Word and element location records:
(begin)
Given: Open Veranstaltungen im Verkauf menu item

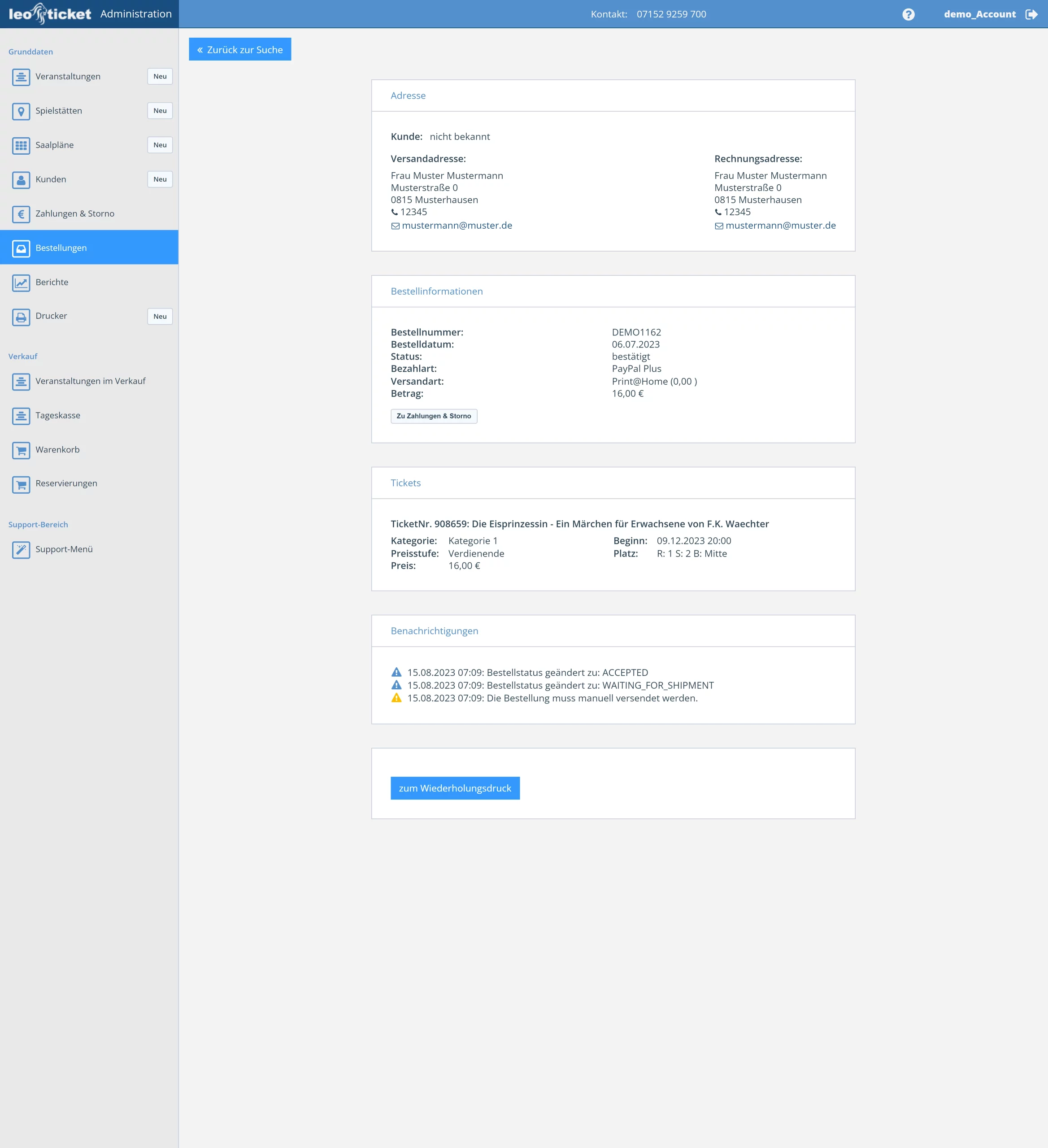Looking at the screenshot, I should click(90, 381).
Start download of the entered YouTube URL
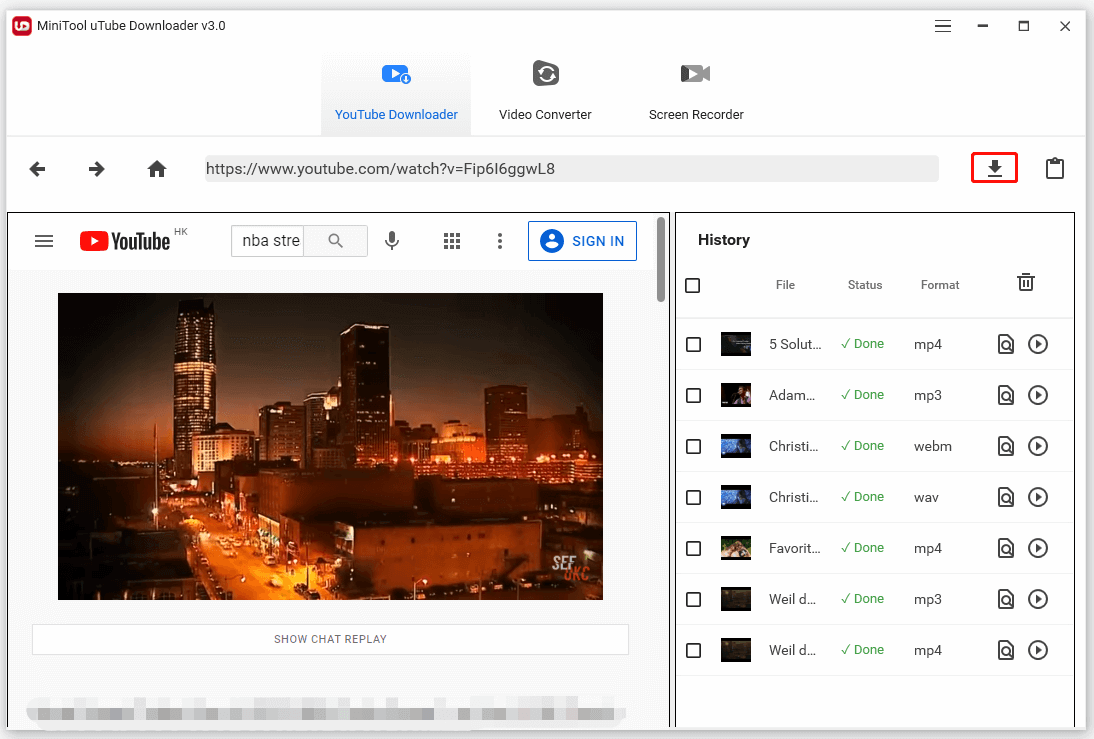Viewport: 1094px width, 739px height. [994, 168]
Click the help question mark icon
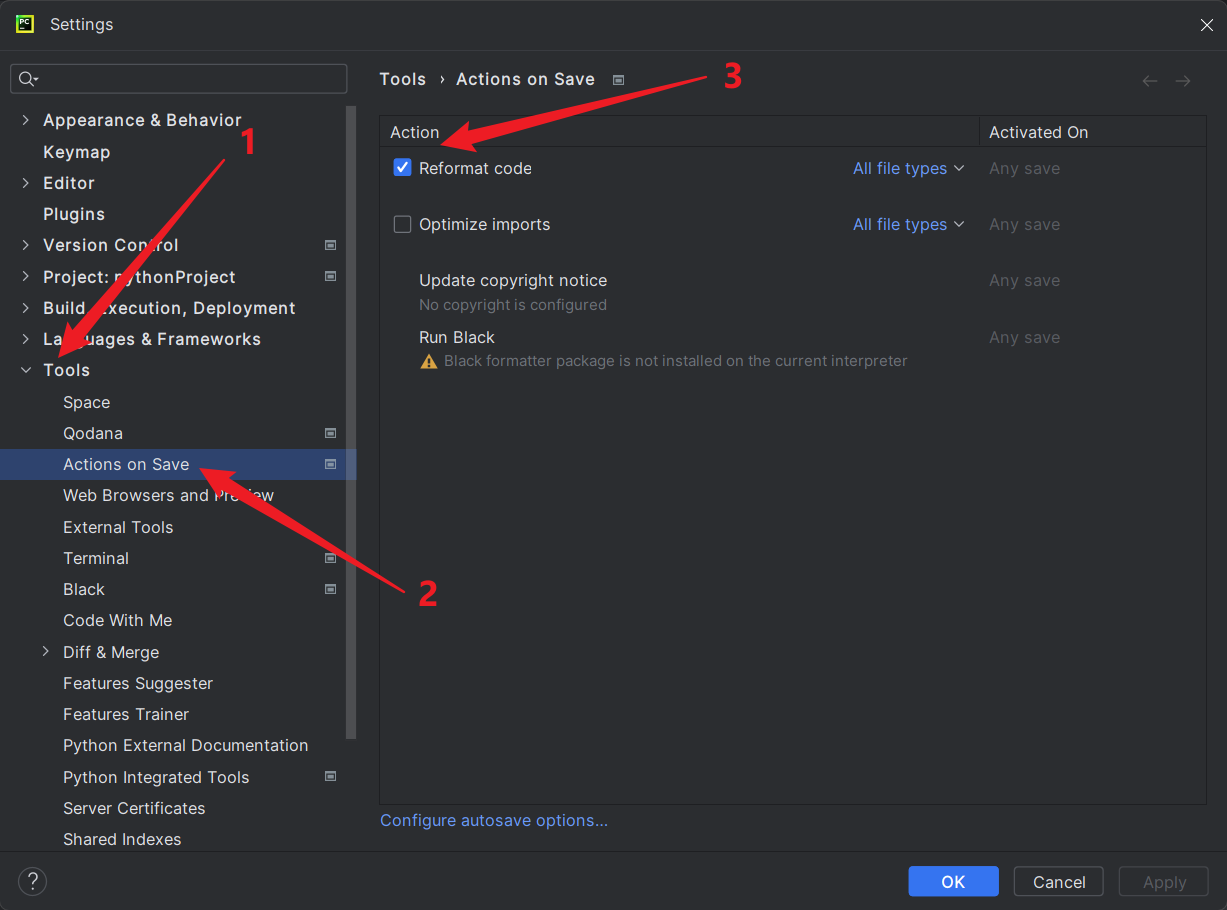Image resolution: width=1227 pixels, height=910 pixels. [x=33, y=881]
(end)
What is expected: Reproduce the lines of every entry above word for word, omitting the pictures.

Solution:
Given: Open Veranstaltungen im Verkauf menu item

Looking at the screenshot, I should click(90, 381).
Start download of the entered YouTube URL
Viewport: 1094px width, 739px height. [994, 168]
Click the help question mark icon
Image resolution: width=1227 pixels, height=910 pixels. [x=33, y=881]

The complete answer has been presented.